179 S.E.2d 290 | Ga. Ct. App. | 1970
FUELS, INC.
v.
RUTLAND.
Court of Appeals of Georgia.
G. Robert Howard, A. Ed Lane, for appellant.
Marson G. Dunaway, Jr., for appellee.
EVANS, Judge.
Rutland, as the plaintiff, filed suit against Fuels, Inc., as defendant, in the Superior Court of Cobb County, for personal injuries and property damage arising out of a collision occurring between the plaintiff and an agent and employee of the defendant on a public highway, resulting from the negligent acts of the employee in driving a motor vehicle into and against the front of plaintiff's vehicle. The case proceeded to *24 trial and resulted in a verdict and judgment in favor of the plaintiff. The defendant filed a motion for new trial, which was duly amended, thereafter heard and overruled. The defendant appeals from the verdict and judgment against it, and from the order of the court denying its motion for new trial as amended. The errors enumerated are, in substance, the same as the assignments of error contained in its motion for new trial as amended, and are that the trial court erred: (1) In denying a motion by counsel for the defendant to strike the hypothetical question and answer given by an expert witness; (2) In submitting to the jury in its charge the question of damages to plaintiff's automobile; (3) In failing to charge a timely written request regarding the negligence of the plaintiff; (4) In failing to charge a timely written request regarding contradictory testimony; (5) In failing to charge a timely written request regarding neutralizing testimony; and (6) In denying each and every ground of its amended motion for new trial, including the general grounds which contended that the evidence was insufficient to support the verdict. Held:
1. After much colloquy and objection by counsel, the following hypothetical question, in substance, was asked of the expert witness: Based upon the facts testified to by an expert witness, a State trooper, that "knowing the positions of the vehicles on the roadway after the collision" (both the fronts of the vehicles being three feet from the south shoulder of the road in the south lane, sitting at an angle "from debris and everything in the road," two or three feet apart after they hit, with the rear of both vehicles at an angle toward the north shoulder of the road both with rear wheels in the north lane), and assuming both vehicles were approaching each other from opposite directions, each traveling at approximately 45 m.p.h., and assuming the plaintiff driver proceeding westerly saw the other vehicle proceeding easterly when it was a half a car length ahead of him, turned his vehicle to the left and the driver of defendant's car proceeding easterly turned his vehicle to the right, and the two vehicles collided at the point of impact as shown on the blackboard as placed thereon by the officer, and assuming all those facts, did the State trooper have an opinion as to what *25 lane of traffic each vehicle was in at the time the plaintiff observed the vehicle proceeding easterly toward him? The witness answered, and gave it as his opinion that the plaintiff was on his right side of the road, and the defendant's driver was "on the left side of the road, the north side." This was that both vehicles were on the same side, and the wrong side of the road for the defendant's vehicle. While the jury might feel that the answer was incredible, nevertheless, it is for the jury to determine whether to believe or disbelieve this expert witness, and it cannot be said that the answer was based on speculation, guesses and an hypothetical question unsupported by evidence which would require its exclusion. Code § 38-1710; Royal Crown Bottling Co. v. Stiles, 82 Ga. App. 254 (5) (60 SE2d 815); Little v. Ga. Power Co., 205 Ga. 51 (1) (52 SE2d 322); Central Container Corp. v. Westbrook, 105 Ga. App. 855 (4) (126 SE2d 264); Bullington v. Chandler, 110 Ga. App. 803, 804 (140 SE2d 59); Wallace v. State, 204 Ga. 676 (51 SE2d 395). The error enumerated as to the allowance in evidence of this hypothetical question and answer is not meritorious.
────────────────────
# Given exercise A:
Print the passage of the Fuels v. Rutland opinion from "179 S.E.2d 290" up to and including "EVANS, Judge.".
# Given exercise B:
Using the Fuels v. Rutland opinion, mark each statement yes or no and quote the exact words that decide it: (i) Rutland filed the suit in the Superior Court of Cobb County; (ii) the hypothetical question assumed each vehicle was going about 55 m.p.h.; (iii) the court held that the enumerated error about the hypothetical question and answer had merit.
────────────────────
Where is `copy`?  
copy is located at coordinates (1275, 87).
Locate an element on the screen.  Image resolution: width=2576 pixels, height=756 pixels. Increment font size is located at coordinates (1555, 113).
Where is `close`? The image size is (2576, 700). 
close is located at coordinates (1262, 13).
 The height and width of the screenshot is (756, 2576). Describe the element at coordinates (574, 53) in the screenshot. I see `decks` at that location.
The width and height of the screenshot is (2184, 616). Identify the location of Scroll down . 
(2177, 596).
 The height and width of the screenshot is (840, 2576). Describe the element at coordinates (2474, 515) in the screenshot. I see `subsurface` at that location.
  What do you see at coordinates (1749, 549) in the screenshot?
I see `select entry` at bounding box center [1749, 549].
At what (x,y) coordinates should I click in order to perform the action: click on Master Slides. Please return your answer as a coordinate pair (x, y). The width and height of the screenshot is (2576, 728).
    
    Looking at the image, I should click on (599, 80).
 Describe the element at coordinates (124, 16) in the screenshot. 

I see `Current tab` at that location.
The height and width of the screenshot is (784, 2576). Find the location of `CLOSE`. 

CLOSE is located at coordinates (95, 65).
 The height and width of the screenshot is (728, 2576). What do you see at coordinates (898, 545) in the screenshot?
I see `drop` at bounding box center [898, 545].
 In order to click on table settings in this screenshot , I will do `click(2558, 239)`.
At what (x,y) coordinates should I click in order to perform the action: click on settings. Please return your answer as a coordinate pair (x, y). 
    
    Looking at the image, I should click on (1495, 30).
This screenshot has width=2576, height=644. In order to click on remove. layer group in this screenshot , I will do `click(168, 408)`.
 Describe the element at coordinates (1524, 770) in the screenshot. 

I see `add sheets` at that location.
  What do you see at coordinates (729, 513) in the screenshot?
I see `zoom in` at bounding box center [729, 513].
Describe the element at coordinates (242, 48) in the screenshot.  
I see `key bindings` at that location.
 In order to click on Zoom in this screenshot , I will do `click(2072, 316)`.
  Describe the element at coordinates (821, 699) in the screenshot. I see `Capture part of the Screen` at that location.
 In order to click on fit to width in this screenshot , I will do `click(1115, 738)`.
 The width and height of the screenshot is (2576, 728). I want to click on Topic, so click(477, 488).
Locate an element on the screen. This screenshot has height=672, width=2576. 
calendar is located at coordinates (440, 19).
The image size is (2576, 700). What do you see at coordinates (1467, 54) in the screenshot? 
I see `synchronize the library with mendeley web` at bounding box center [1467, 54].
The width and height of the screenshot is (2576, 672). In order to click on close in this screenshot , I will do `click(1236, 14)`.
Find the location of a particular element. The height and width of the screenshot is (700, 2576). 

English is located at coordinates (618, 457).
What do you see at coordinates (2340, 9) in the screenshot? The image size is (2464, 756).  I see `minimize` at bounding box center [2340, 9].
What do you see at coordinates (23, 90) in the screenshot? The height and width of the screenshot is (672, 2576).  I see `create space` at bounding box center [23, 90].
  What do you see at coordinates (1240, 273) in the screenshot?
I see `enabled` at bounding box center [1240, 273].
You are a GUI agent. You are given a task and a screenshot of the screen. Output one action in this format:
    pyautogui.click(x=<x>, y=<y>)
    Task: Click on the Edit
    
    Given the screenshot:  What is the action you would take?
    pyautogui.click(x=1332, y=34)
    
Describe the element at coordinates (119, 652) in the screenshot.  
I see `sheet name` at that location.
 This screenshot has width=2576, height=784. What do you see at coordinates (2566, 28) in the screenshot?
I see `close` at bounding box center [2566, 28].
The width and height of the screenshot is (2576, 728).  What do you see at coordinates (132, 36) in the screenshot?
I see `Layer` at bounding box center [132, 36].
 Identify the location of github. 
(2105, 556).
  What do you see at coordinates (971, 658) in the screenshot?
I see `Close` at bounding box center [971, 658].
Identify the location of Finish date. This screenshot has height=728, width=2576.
────────────────────
# Correct response A:
179 S.E.2d 290 | Ga. Ct. App. | 1970
FUELS, INC.
v.
RUTLAND.
Court of Appeals of Georgia.
G. Robert Howard, A. Ed Lane, for appellant.
Marson G. Dunaway, Jr., for appellee.
EVANS, Judge.

# Correct response B:
(i) Yes: "in the Superior Court of Cobb County"
(ii) No: "each traveling at approximately 45 m.p.h."
(iii) No: "The error enumerated as to the allowance in evidence of this hypothetical question and answer is not meritorious."